» **Supplied data**:
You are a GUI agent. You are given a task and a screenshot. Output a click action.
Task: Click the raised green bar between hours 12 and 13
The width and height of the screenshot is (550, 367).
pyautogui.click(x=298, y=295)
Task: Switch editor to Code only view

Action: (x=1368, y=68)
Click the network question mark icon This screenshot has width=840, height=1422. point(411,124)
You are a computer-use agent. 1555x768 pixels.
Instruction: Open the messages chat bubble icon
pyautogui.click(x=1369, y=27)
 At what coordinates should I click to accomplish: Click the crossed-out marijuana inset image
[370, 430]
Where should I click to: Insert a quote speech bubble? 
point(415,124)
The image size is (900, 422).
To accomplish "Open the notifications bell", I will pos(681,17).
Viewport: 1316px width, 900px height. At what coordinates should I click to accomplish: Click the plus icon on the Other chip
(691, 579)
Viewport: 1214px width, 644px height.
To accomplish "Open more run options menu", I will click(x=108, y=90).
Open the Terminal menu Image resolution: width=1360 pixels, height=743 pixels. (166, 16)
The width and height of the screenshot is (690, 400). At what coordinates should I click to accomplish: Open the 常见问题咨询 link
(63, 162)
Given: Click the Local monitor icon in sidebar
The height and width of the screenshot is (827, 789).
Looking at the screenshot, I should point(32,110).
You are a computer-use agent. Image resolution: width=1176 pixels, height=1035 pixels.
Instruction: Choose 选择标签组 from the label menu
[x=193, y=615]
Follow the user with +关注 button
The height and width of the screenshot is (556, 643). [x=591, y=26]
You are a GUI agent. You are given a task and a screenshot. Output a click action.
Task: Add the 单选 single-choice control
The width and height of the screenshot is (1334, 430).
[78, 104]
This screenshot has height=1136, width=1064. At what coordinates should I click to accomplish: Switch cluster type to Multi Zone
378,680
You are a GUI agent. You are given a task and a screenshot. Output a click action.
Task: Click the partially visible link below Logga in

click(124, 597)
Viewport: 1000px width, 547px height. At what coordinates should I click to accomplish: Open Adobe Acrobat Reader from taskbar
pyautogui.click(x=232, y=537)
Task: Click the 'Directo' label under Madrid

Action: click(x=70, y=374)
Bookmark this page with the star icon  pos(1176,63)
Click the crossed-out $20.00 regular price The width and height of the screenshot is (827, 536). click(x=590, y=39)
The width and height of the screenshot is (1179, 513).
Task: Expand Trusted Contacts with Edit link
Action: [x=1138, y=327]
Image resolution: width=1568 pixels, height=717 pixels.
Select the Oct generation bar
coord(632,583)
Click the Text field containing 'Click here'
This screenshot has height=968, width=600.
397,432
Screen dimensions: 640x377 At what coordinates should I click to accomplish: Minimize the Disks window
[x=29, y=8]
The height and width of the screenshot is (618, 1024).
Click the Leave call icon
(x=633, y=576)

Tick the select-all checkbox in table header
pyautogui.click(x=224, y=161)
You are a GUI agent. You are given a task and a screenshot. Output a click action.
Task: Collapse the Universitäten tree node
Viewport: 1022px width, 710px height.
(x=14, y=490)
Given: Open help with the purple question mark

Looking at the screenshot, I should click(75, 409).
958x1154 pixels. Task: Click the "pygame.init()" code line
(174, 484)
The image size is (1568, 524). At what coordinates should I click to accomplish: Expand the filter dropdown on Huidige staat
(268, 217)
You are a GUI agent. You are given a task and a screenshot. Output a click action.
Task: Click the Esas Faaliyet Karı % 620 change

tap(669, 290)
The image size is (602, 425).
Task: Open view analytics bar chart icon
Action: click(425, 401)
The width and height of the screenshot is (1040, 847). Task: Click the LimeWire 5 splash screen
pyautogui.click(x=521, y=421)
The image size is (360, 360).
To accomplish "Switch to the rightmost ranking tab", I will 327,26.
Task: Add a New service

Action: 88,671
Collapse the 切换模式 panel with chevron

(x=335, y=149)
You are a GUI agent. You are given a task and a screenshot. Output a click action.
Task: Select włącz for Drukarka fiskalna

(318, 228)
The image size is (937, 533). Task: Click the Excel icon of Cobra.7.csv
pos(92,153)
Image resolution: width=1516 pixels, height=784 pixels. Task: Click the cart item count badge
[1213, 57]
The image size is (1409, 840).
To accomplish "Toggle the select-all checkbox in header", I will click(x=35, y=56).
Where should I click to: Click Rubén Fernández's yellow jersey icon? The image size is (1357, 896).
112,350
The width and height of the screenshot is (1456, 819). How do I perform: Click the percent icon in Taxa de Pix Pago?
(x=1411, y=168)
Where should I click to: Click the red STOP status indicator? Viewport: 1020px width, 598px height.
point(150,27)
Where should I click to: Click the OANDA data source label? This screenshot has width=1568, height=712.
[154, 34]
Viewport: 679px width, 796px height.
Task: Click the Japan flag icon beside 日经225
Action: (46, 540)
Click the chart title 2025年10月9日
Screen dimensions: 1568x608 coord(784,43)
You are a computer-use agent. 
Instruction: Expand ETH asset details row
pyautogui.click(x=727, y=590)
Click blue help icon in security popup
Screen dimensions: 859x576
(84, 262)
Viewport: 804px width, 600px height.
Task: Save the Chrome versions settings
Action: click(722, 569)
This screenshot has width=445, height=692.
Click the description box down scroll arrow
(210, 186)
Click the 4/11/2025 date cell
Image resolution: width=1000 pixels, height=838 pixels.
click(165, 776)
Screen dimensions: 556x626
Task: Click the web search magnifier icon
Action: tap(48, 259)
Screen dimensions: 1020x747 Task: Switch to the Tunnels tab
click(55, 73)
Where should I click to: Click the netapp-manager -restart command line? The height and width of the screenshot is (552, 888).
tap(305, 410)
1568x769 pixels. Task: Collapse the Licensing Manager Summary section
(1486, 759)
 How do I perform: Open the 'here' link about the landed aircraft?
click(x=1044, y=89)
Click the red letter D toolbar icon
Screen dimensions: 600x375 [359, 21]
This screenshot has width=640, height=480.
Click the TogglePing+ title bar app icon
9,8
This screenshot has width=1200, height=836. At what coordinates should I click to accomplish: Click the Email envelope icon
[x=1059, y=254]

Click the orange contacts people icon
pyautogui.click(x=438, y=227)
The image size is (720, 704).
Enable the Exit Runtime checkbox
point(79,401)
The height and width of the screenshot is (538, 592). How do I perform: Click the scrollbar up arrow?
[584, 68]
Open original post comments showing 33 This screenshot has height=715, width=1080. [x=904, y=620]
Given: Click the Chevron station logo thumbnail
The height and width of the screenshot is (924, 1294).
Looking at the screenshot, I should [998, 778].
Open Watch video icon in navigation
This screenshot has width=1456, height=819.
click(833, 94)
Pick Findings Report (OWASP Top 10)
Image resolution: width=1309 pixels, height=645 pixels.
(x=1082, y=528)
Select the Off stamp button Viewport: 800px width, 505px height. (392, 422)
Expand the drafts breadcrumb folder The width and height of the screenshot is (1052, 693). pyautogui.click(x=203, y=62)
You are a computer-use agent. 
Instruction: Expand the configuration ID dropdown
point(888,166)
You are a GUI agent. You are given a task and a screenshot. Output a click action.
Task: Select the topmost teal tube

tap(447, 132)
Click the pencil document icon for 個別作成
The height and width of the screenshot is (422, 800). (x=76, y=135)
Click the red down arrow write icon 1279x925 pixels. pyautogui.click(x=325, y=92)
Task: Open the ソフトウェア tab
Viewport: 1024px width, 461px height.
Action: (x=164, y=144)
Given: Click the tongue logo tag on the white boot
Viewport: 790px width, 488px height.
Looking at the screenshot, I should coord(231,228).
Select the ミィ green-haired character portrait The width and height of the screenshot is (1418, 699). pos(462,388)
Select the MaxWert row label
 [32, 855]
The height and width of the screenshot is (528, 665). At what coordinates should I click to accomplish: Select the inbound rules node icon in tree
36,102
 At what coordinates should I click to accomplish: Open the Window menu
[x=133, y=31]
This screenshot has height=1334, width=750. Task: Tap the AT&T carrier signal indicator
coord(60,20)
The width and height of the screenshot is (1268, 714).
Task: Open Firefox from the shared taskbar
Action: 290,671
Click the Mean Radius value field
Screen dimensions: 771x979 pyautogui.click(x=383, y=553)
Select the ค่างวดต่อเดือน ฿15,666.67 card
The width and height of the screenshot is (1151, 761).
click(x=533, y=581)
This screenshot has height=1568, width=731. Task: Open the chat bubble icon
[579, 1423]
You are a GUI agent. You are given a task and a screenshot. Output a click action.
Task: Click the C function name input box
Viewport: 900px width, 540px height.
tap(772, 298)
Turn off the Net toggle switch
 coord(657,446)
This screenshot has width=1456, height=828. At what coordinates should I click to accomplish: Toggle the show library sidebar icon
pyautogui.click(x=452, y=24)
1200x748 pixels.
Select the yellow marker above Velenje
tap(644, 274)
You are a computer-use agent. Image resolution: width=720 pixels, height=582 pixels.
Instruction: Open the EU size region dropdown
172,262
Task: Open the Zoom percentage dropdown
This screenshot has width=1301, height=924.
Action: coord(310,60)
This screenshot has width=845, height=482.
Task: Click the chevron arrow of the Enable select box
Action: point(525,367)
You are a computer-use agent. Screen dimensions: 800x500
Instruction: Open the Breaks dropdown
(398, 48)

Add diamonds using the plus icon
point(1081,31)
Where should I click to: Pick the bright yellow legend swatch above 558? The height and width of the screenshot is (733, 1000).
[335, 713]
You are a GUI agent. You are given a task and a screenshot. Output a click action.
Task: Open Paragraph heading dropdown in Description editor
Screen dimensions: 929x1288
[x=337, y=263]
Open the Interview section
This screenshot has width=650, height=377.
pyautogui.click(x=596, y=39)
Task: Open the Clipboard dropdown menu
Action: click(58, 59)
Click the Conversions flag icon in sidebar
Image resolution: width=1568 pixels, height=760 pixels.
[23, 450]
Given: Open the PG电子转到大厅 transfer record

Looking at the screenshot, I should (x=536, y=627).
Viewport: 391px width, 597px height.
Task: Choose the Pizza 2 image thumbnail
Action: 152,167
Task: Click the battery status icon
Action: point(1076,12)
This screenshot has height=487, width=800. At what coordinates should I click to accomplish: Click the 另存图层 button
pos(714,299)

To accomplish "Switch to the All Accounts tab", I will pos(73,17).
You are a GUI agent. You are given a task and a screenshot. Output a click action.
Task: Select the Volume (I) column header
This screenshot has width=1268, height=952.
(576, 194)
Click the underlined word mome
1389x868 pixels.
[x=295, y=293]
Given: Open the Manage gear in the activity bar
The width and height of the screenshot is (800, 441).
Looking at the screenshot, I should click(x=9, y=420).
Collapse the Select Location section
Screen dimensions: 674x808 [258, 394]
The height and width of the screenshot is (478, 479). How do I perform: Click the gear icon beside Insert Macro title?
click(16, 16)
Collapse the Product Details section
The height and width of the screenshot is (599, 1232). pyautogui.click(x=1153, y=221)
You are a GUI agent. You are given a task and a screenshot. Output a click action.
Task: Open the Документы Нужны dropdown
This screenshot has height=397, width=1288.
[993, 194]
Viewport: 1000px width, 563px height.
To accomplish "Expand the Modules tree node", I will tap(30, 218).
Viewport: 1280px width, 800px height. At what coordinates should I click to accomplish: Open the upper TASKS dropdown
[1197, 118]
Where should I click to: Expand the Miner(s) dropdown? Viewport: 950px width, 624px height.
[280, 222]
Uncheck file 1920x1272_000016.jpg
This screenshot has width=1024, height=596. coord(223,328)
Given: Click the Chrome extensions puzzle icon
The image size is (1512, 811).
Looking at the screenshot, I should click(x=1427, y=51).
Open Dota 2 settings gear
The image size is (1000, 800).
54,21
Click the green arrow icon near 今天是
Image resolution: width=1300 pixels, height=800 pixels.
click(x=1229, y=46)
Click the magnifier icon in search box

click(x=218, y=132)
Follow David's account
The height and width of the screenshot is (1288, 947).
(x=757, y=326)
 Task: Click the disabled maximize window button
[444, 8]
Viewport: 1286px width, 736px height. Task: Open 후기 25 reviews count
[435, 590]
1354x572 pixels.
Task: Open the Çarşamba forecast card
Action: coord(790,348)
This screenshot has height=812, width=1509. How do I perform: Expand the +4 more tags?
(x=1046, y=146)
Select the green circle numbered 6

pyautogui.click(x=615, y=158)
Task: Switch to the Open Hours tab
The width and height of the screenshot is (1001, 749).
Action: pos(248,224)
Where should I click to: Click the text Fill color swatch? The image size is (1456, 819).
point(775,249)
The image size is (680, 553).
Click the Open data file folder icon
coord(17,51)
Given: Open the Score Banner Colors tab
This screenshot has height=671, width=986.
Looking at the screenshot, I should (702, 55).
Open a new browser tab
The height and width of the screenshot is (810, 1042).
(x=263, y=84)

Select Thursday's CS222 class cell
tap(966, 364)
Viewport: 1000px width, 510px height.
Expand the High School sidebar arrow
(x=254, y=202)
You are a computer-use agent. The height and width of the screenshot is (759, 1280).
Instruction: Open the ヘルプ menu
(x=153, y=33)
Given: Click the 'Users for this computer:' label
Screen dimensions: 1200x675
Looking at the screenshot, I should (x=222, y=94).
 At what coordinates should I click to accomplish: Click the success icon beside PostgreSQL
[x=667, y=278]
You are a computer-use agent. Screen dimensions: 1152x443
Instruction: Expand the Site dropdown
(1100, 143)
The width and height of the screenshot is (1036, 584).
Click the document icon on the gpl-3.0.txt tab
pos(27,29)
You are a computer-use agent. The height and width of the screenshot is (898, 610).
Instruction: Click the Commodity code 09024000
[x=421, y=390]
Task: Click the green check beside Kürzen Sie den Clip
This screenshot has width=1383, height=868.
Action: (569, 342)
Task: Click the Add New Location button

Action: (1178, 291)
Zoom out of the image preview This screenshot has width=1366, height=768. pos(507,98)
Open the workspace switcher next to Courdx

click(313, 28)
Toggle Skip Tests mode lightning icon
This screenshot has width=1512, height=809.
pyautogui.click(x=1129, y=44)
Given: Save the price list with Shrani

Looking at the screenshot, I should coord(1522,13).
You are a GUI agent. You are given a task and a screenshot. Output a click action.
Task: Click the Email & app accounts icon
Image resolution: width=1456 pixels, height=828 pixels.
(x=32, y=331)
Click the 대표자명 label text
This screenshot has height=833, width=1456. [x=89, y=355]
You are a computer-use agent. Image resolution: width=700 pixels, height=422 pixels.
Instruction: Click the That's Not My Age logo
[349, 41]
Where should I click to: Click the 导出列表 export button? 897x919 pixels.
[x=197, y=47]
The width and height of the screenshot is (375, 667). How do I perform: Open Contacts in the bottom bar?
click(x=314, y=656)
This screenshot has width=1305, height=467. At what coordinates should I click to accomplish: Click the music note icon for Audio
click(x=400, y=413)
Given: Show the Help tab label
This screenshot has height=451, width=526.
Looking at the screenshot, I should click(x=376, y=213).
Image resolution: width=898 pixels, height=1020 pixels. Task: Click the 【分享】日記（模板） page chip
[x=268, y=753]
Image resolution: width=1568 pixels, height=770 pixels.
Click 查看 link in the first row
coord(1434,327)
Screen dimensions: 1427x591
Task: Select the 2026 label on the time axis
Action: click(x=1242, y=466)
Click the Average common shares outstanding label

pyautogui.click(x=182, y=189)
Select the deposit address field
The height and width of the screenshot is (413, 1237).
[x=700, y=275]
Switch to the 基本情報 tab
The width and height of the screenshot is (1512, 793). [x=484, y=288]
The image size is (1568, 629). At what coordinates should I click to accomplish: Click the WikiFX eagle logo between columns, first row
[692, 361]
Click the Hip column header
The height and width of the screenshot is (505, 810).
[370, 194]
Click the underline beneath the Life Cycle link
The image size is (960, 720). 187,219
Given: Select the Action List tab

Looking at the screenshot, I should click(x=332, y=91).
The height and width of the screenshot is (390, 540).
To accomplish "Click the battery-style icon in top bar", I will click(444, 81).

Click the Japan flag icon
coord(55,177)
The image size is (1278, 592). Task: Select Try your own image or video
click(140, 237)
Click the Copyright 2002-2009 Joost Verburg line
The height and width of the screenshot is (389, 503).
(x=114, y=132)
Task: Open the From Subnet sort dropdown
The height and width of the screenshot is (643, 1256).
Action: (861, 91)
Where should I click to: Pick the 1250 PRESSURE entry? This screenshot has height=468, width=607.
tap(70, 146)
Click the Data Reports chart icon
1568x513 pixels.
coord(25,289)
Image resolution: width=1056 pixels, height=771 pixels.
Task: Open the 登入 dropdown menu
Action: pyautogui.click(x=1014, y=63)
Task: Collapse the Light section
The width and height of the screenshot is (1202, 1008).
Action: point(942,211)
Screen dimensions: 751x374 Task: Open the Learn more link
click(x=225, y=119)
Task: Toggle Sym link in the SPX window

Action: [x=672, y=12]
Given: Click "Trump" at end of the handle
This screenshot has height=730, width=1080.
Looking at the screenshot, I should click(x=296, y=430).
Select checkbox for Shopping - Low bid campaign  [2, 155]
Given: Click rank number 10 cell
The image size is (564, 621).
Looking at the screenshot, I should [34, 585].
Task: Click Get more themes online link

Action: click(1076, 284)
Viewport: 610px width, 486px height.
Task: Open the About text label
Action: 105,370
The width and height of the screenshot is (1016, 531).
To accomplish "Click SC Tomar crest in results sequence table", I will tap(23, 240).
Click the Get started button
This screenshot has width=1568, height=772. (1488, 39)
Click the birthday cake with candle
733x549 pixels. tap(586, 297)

» **Task instructions**: Of the lines above, retype only those from the line containing "Screen dimensions: 751x374" through the line containing "Select checkbox for", including both, exactly.

» **Solved exercise**:
Screen dimensions: 751x374 Task: Open the Learn more link
click(x=225, y=119)
Task: Toggle Sym link in the SPX window

Action: [x=672, y=12]
Given: Click "Trump" at end of the handle
This screenshot has height=730, width=1080.
Looking at the screenshot, I should click(x=296, y=430).
Select checkbox for Shopping - Low bid campaign  [2, 155]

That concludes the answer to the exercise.